Powered by MOMENTUM MEDIA
investor daily logo

Industry must take more responsibility: APRA

  •  
By Eliot Hastie
  •  
4 minute read

The Australian Prudential Regulation Authority has released its submission to the Hayne royal commission interim report and has told the industry to take more responsibility.

The response from APRA said that there is a role for APRA and ASIC in setting and enforcing culture but ultimately change could only come from the industry.

“Ultimately behavioural change will only occur if boards take ownership for the actions of their organisations and the consequences of those actions.

“Solutions to past problems must involve industry taking more responsibility, not less, for maintaining appropriate standards of conduct and guarding against misconduct,” it read.

==
==

APRA identified three questions posed by the commission with respect to the regulators and their responses to misconduct, conduct and compliance risk and regulatory architecture.

It said in the submission that, in relation to misconduct, the regulator responded by focusing on strengthening the governance and practices of entities and said its responses were appropriate.

“APRA believes its response to misconduct and misconduct risk has been broadly appropriate given its core prudential mandate and risk-focused approach,” it said.

The submission said that APRA agreed that governance, culture and incentives drove conduct and that more action could be taken.

“APRA has committed to continue to facilitate the improvement of accountability, governance and risk culture within financial institutions,” it said.

APRA agreed with the interim report that regulation needed to focus in more on misconduct and APRA would examine that.

“The evidence before the royal commission highlights the need for APRA to examine the means by which it can more actively contribute to a regulatory framework that limits the potential for misconduct to occur in the future,” it said.

The authority disagreed with the commissions call for simplification of regulation arguing that simplifying the structure would be no small task as it was impossible to start with a clean slate.

“APRA does not see simplification of laws and regulations as in itself likely to drive materially better practices,” it said.

APRA maintained that the current structure of regulation and responsible regulators should stay the same, with APRA focusing on safety and soundness while ASIC focuses on consumer protection.

“The regulatory architecture which emanates from this structure may at times be complex, but given the nature of the financial services sector, some degree of complexity is inevitable,” it said.

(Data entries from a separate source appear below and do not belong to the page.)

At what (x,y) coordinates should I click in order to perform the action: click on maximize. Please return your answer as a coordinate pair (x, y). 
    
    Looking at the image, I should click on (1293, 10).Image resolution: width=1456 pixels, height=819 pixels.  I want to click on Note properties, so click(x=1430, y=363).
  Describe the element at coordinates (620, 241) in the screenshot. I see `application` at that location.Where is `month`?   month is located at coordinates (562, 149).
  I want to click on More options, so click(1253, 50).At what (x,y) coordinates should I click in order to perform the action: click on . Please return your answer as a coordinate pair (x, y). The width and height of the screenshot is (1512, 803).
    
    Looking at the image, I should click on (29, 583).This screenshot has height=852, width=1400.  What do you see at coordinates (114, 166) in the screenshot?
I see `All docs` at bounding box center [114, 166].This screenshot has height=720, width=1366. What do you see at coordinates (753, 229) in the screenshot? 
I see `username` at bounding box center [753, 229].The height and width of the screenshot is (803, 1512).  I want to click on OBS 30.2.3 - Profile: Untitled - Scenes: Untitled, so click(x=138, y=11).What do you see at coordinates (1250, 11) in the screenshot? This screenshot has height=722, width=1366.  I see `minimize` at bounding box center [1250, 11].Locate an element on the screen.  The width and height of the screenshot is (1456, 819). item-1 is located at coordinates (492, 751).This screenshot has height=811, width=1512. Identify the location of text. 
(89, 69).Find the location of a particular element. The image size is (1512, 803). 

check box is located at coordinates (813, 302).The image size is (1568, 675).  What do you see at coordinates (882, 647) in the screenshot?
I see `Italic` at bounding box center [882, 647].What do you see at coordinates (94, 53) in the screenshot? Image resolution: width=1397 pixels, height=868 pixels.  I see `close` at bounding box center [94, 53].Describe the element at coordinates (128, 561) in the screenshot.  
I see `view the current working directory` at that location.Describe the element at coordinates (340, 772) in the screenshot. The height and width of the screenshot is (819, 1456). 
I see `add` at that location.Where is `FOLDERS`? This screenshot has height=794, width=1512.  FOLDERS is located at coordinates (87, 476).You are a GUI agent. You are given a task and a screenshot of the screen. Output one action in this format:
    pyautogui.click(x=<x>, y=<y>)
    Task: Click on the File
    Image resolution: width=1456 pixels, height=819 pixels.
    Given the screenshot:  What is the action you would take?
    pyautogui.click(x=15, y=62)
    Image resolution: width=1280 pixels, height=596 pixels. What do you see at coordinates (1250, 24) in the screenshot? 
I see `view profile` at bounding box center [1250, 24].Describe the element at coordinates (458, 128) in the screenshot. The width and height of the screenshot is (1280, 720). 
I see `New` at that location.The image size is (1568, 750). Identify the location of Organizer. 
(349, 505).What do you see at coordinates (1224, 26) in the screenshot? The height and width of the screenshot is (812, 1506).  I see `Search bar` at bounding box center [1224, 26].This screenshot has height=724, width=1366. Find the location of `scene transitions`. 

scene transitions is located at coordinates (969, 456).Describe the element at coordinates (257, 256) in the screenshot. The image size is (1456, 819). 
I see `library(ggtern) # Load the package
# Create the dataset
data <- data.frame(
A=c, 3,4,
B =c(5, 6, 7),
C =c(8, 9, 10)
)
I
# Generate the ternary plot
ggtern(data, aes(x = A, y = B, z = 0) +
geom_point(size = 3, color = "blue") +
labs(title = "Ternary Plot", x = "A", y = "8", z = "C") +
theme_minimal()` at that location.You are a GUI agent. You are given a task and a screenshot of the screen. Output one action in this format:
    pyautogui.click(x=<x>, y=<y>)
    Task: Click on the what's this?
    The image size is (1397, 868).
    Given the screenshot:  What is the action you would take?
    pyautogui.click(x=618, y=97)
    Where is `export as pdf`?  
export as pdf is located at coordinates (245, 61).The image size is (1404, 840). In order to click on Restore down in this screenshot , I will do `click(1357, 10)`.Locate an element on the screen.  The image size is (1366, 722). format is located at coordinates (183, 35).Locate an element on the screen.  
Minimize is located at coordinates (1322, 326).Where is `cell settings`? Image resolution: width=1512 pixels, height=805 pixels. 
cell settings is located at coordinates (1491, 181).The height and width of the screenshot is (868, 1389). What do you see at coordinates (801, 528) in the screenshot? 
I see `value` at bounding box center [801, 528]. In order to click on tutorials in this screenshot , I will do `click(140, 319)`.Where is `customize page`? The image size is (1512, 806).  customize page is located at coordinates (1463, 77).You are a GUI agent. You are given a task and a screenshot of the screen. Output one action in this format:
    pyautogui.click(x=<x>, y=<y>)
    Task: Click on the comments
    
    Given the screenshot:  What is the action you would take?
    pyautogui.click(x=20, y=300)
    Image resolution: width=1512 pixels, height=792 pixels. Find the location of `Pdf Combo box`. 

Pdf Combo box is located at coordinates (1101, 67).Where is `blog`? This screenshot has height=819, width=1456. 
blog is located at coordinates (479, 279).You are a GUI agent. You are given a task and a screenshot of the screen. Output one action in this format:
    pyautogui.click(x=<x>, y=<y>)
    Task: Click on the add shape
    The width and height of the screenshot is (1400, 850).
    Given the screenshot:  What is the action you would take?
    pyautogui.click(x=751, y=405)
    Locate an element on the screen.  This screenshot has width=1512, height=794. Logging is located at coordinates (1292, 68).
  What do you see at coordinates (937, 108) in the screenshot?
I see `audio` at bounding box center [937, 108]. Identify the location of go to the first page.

APRA conceded that there was no easy fix to misconduct in the industry and the way forward would likely involve a range of measures.

The authority identified some of those measures as:

  • institutions being committed to incentive structures that reward outcomes for meeting broader community expectations as much as they do financial targets;
  • a clearer regulatory and institutional focus on individual accountability, through incentive structures and appropriate responses to poor outcomes;
  • regulatory powers and resources dedicated to detecting misconduct and taking action, including formal enforcement where appropriate; and
  • stronger industry codes, self-regulation and dispute resolution mechanisms.

APRA said it would work with the commission and government to strengthen standards and guidance for governance and risk management. 

“APRA intends to strengthen the prudential standards to focus not only on policies and frameworks, but their implementation in practice and the outcomes achieved.”